• _TO BE DONE_:
Recast the lines of the data below as a JSON list of strings, one string per line, beginning at the line that contains "You are a computer-use" and continuing through the end of the data. Omit blank lines and leave the pictures out of your answer.

[Entries from a dataset]
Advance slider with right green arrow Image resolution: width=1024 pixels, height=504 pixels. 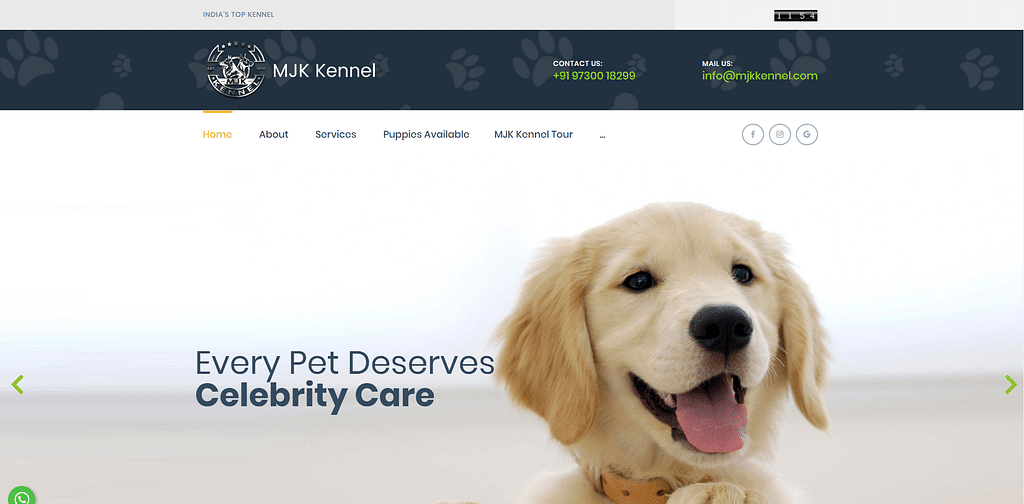[x=1010, y=385]
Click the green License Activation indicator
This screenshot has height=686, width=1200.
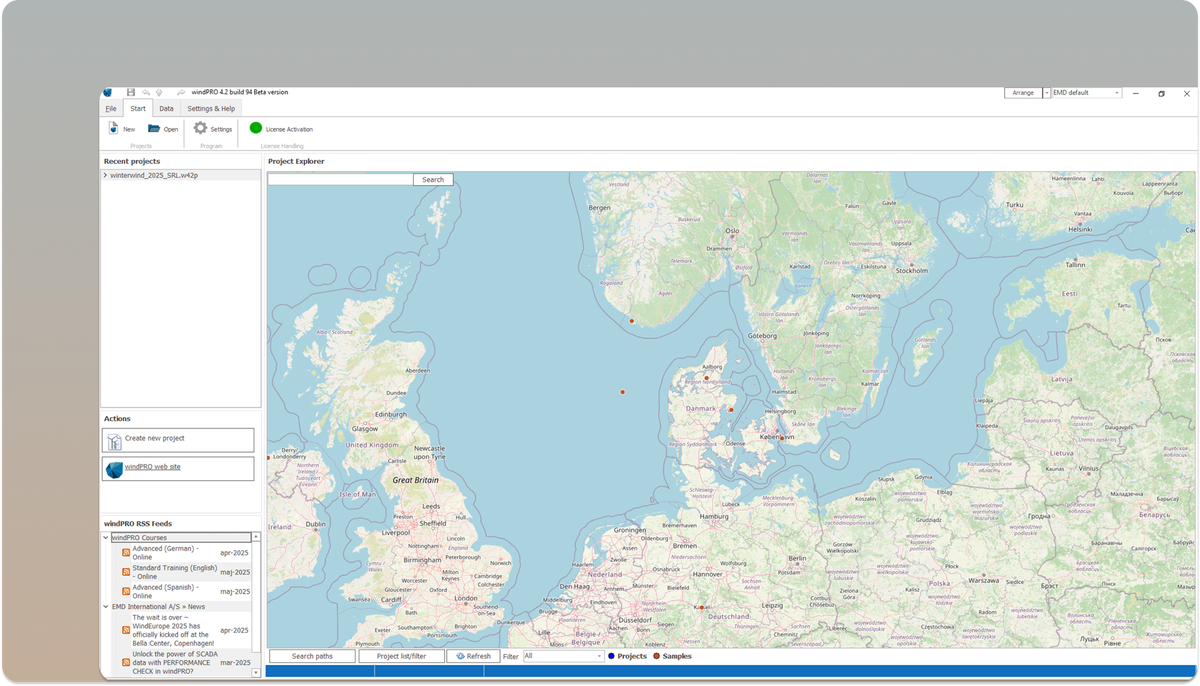tap(257, 128)
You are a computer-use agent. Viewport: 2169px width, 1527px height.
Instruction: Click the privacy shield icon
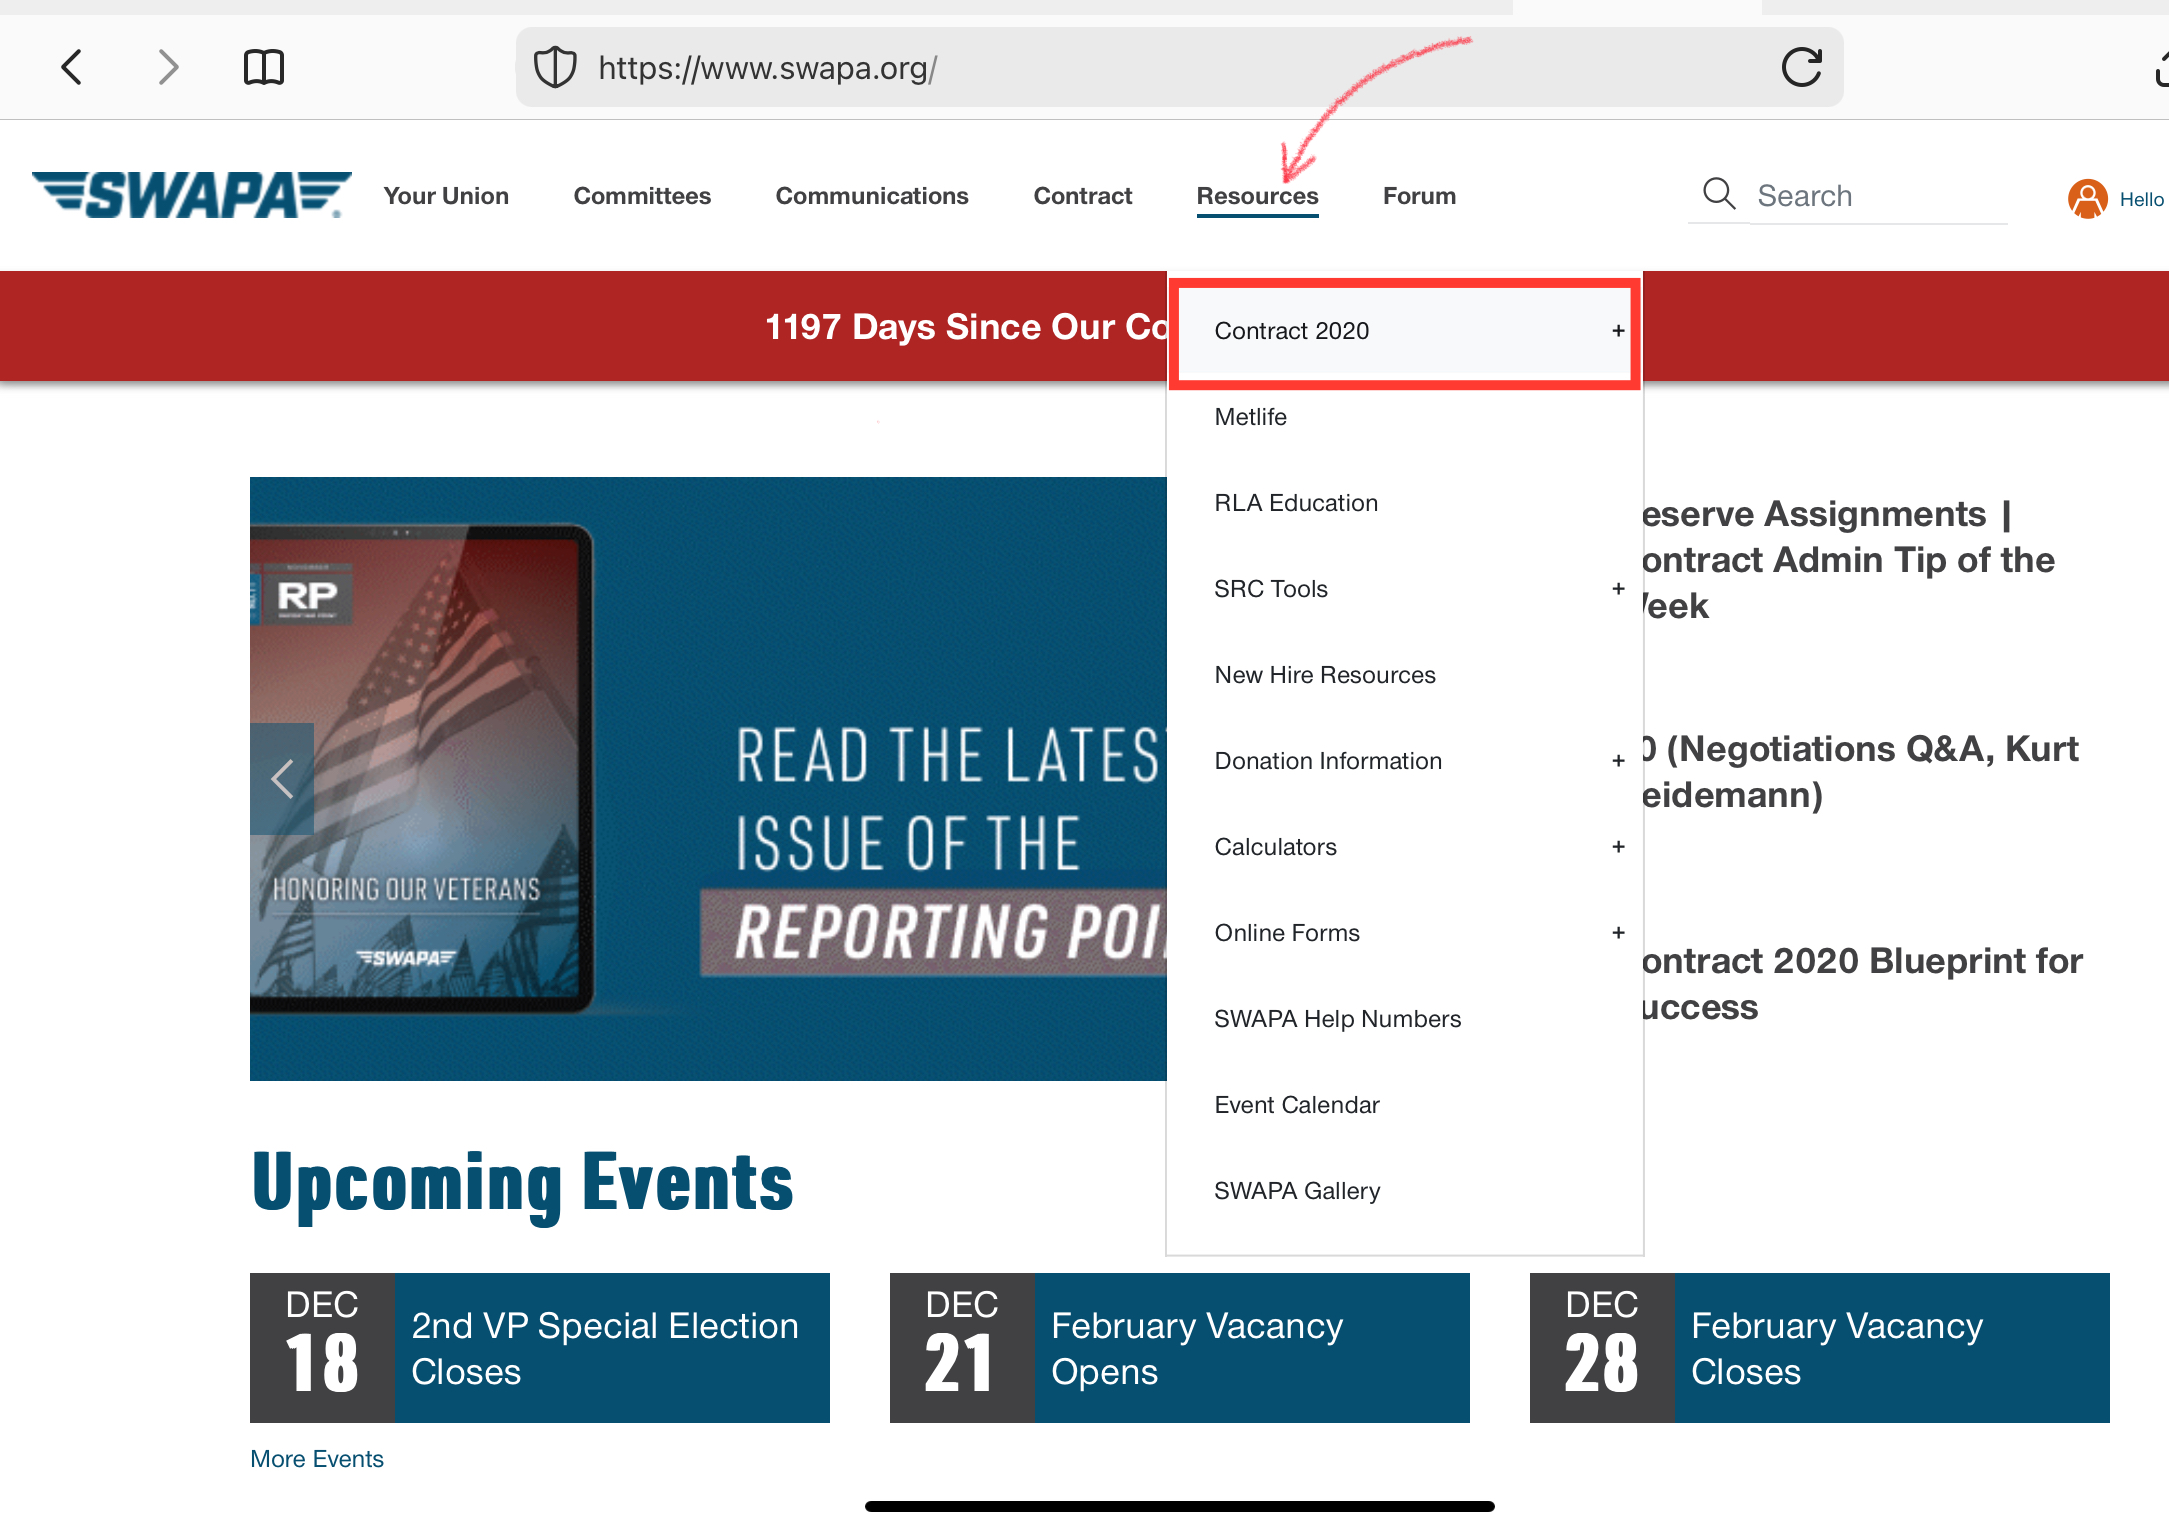[555, 68]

• _SOLUTION FOR THIS EXERCISE_:
[
  "You are a computer-use agent. Viewport: 2169px width, 1527px height.",
  "Instruction: Click the privacy shield icon",
  "[555, 68]"
]